KOMİSYON KONUŞMASI

CAVİT ARI (Antalya) - Sayın Başkan, değerli arkadaşlar, Sayın Bakan ve değerli bürokratlarımız; öncelikle, ben de hepinizi saygıyla, sevgiyle selamlıyorum.

Şimdi Enerji Bakanlığı bütçesini görüşmekteyiz ve bu konuyla ilgili çok sayıda eleştiriyi dinledik. Şimdi, esas olan enerjiyi tabii ki elde etmektir ancak bununla beraber enerjinin düşük fiyata yani maliyetinin daha uygun bir fiyata mal edilmesi de bir o kadar önemlidir. Yani buradaki eleştirilerin çoğunluğu enerjinin elde ediliş nedeni değil, elde ediliş şekli ve maliyeti olduğunu ben buradan bir kez daha ifade etmek isterim çünkü son günlerde yaşanan ciddi rakamlar, fiyatlar, yükselen rakamlar sizin enerjiyi elde ediş şeklinizle ilgili bir sorun olduğunu açıkça ortaya koymakta.

Bu, yenilenebilir enerji kaynaklarıyla ilgili sağlanan desteklerin, özellikle döviz cinsinden olmasıyla beraber yükselen rakamların gerçekten piyasada artık katlanılmaz faturalara yol açtığını siz de yeni gördünüz ve bu nedenle YEKDEM'de döviz bazlı desteklemelerden bir anlamda geri adım attınız. Yine, yapılmış olan birçok anlaşmanın döviz cinsinden yapılmış olması nedeniyle ve kötü ekonomik yönetim nedeniyle dövizde meydana gelen yükselmelerle bugün özellikle elektrikte ve doğal gazda gerçekten önlenemez bir yükselişle karşı karşıyayız. Öyle ki son günlerde vatandaşlarımız elektrikte, doğal gazda ve hatta benzin, mazotta gerçekten artık ücretin ne olduğunu neredeyse takip edemez duruma gelmiş durumda.

İstenen:
Komisyon konuşmasına göre YEKDEM'de döviz bazlı desteklemelerden geri adım atılmasının nedenini bir ila üç cümleyle açıklayınız.

Veri kümesinden kesit:
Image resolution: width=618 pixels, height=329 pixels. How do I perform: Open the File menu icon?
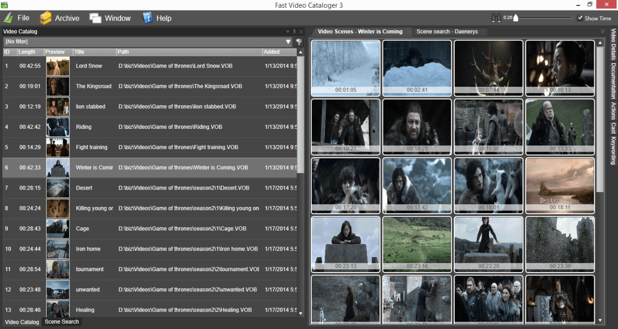pyautogui.click(x=9, y=18)
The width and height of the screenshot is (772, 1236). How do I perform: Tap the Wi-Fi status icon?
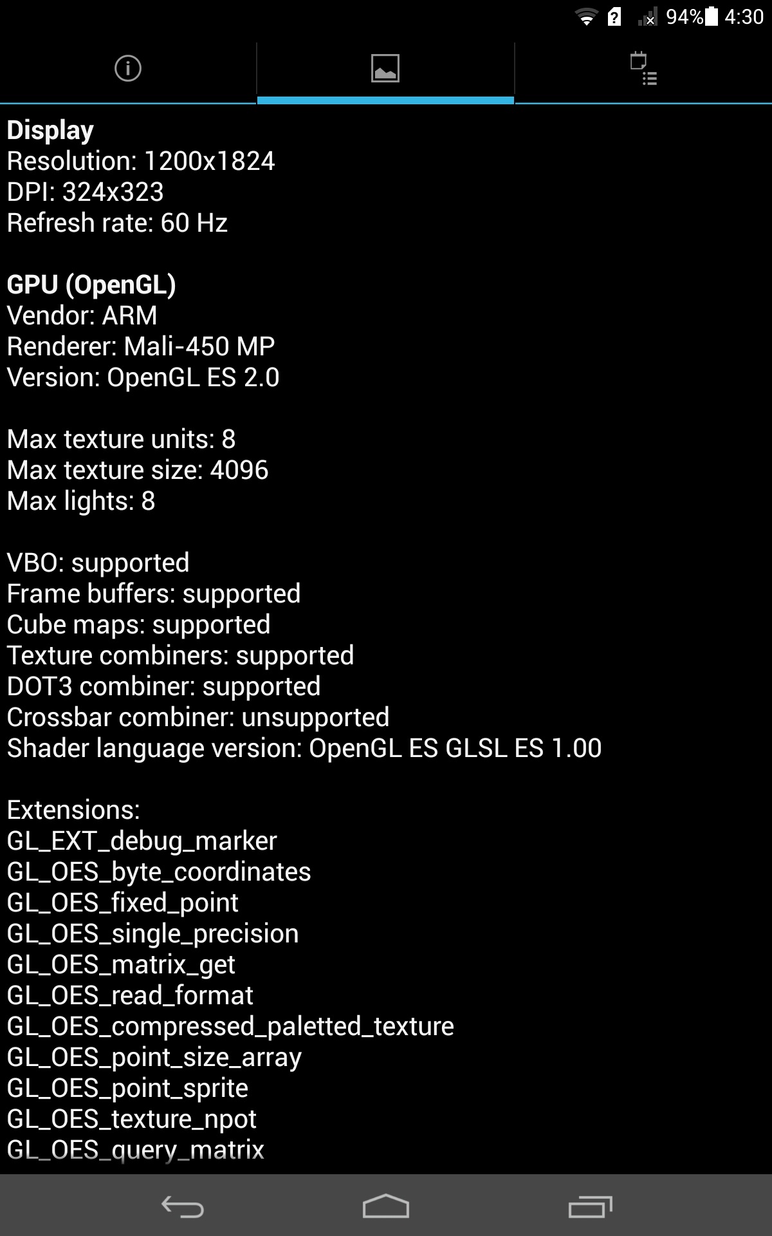point(586,17)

Sonuç:
Yenilenebilir enerji kaynaklarına sağlanan desteklerin özellikle döviz cinsinden olması, yükselen rakamlarla birlikte piyasada artık katlanılmaz faturalara yol açmıştır. Bu durum görüldüğü için YEKDEM'de döviz bazlı desteklemelerden bir anlamda geri adım atılmıştır.